Text extract:
────────────────────
Overlayfs does not work with unix domain sockets
analytically opened this issue · comments
This issue (unix sockets not working) affects the container's root filesystem, including /var/ and /tmp folders. But not any kind of a volume (either type). So long as that volume's underlying filesystem is 'normal' for linux and will permit the creation of working sockets.
@analytically Can you please summarize what this bug is?
Unix domain sockets don't seem to work when using overlayfs. When using device mapper, it works fine.
Ah right. Ok then. That is the newest linux kernel filesystem, to replace device mapper & aufs in the future. Sorry I was confused by the title. Because some of us use the word 'overlay' to refer to something else entirely.
"overlayfs does not work with unix domain sockets"
Just doing a simple go program with a unix socket listener works for me.
I can reproduce with image from @analytically
hahah, of course debugging is great.
bash-4.3# strace -o /log -fff supervisord -k -c /etc/supervisord.conf
2015-05-13 15:52:08,211 CRIT Supervisor running as root (no user in config file)
2015-05-13 15:52:08,338 INFO RPC interface 'supervisor' initialized
2015-05-13 15:52:08,339 CRIT Server 'unix_http_server' running without any HTTP authentication checking
2015-05-13 15:52:08,341 INFO supervisord started with pid 22
2015-05-13 15:52:09,350 INFO spawned: 'test-unix-domain-socket' with pid 25
2015-05-13 15:52:10,354 INFO success: test-unix-domain-socket entered RUNNING state, process has stayed up for > than 1 seconds (startsecs)
2015-05-13 15:52:10,436 INFO exited: test-unix-domain-socket (exit status 0; expected)
^C2015-05-13 15:53:24,850 WARN received SIGINT indicating exit request
bash-4.3# supervisord -k -c /etc/supervisord.conf
2015-05-13 15:53:42,591 CRIT Supervisor running as root (no user in config file)
2015-05-13 15:53:42,664 INFO RPC interface 'supervisor' initialized
2015-05-13 15:53:42,665 CRIT Server 'unix_http_server' running without any HTTP authentication checking
2015-05-13 15:53:42,665 INFO supervisord started with pid 51
2015-05-13 15:53:43,671 INFO spawned: 'test-unix-domain-socket' with pid 54
2015-05-13 15:53:43,996 INFO exited: test-unix-domain-socket (exit status 0; not expected)
────────────────────
Please continue the thread on overlayfs and Unix domain sockets, starting right after its last line. The data that comes next is separate material with no link to the overlayfs thread.

Supplied data:
────────────────────
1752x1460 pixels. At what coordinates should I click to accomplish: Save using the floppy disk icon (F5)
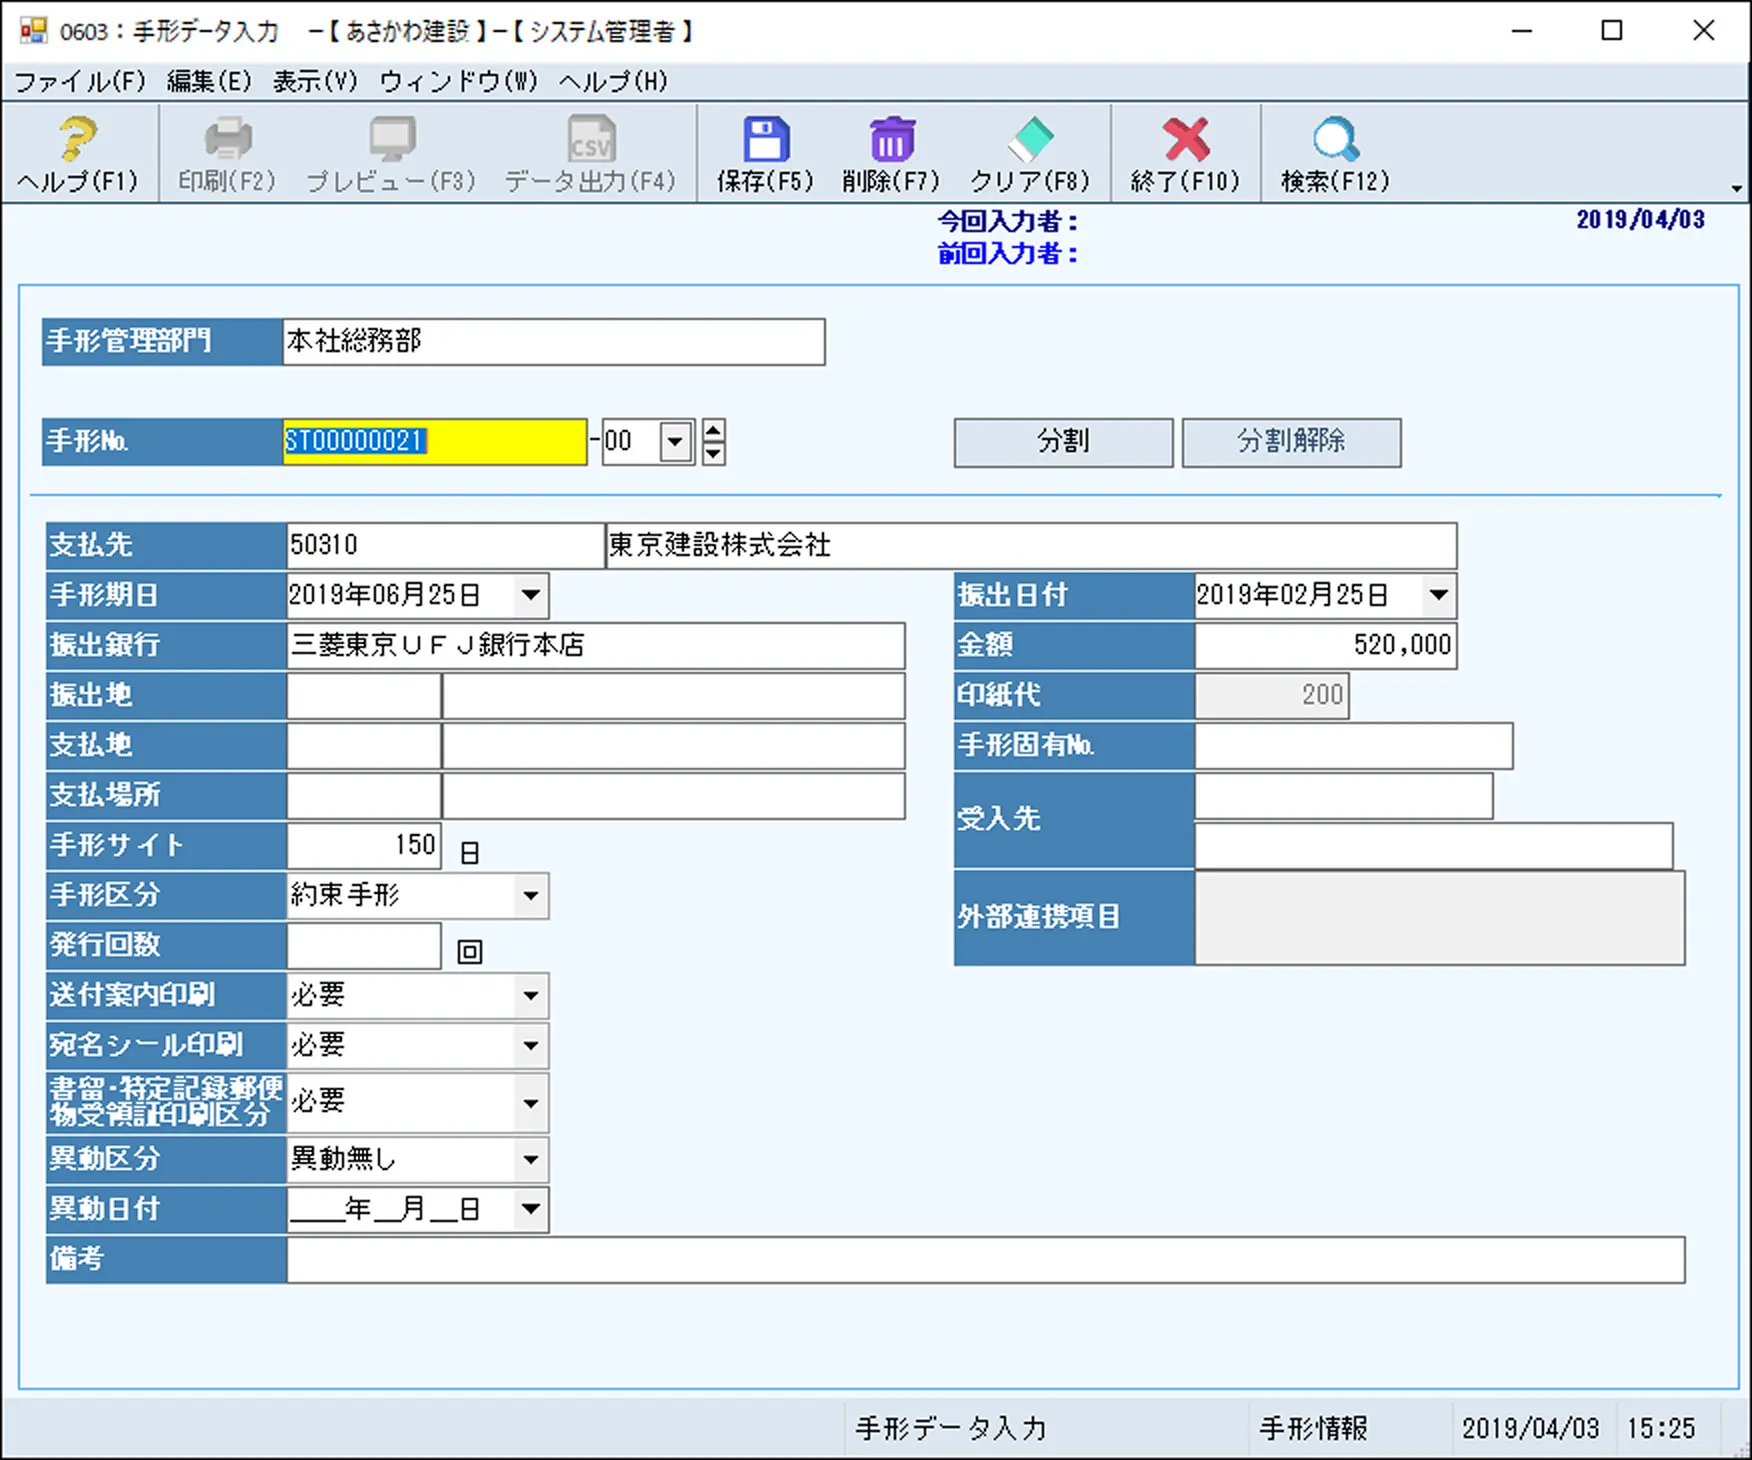pos(765,140)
────────────────────
Result of this task:
2015-05-13 15:53:45,002 INFO spawned: 'test-unix-domain-socket' with pid 58
2015-05-13 15:53:45,326 INFO exited: test-unix-domain-socket (exit status 0; not expected)
2015-05-13 15:53:47,333 INFO spawned: 'test-unix-domain-socket' with pid 62
2015-05-13 15:53:47,663 INFO exited: test-unix-domain-socket (exit status 0; not expected)
2015-05-13 15:53:50,672 INFO spawned: 'test-unix-domain-socket' with pid 66
2015-05-13 15:53:51,007 INFO exited: test-unix-domain-socket (exit status 0; not expected)
2015-05-13 15:53:52,009 INFO gave up: test-unix-domain-socket entered FATAL state, too many start retries too quickly
^C2015-05-13 15:53:56,395 WARN received SIGINT indicating exit request
bash-4.3#
Why was this removed from 1.7.0? We are currently stuck in a situation where no storage backend is able to fulfill our needs, and this is one of the blockers for us for Overlay...
@stevenbrichards we were really hoping to get overlay as the default graph driver in 1.7, but there are several issues around overlay remaining; some of them are caused by bugs in overlay itself so cannot be solved by docker, but need to be fixed in the kernel first.
Rest assured that improving overlay is top priority in docker, but getting it resolved before the 1.7 release just wasn't possible.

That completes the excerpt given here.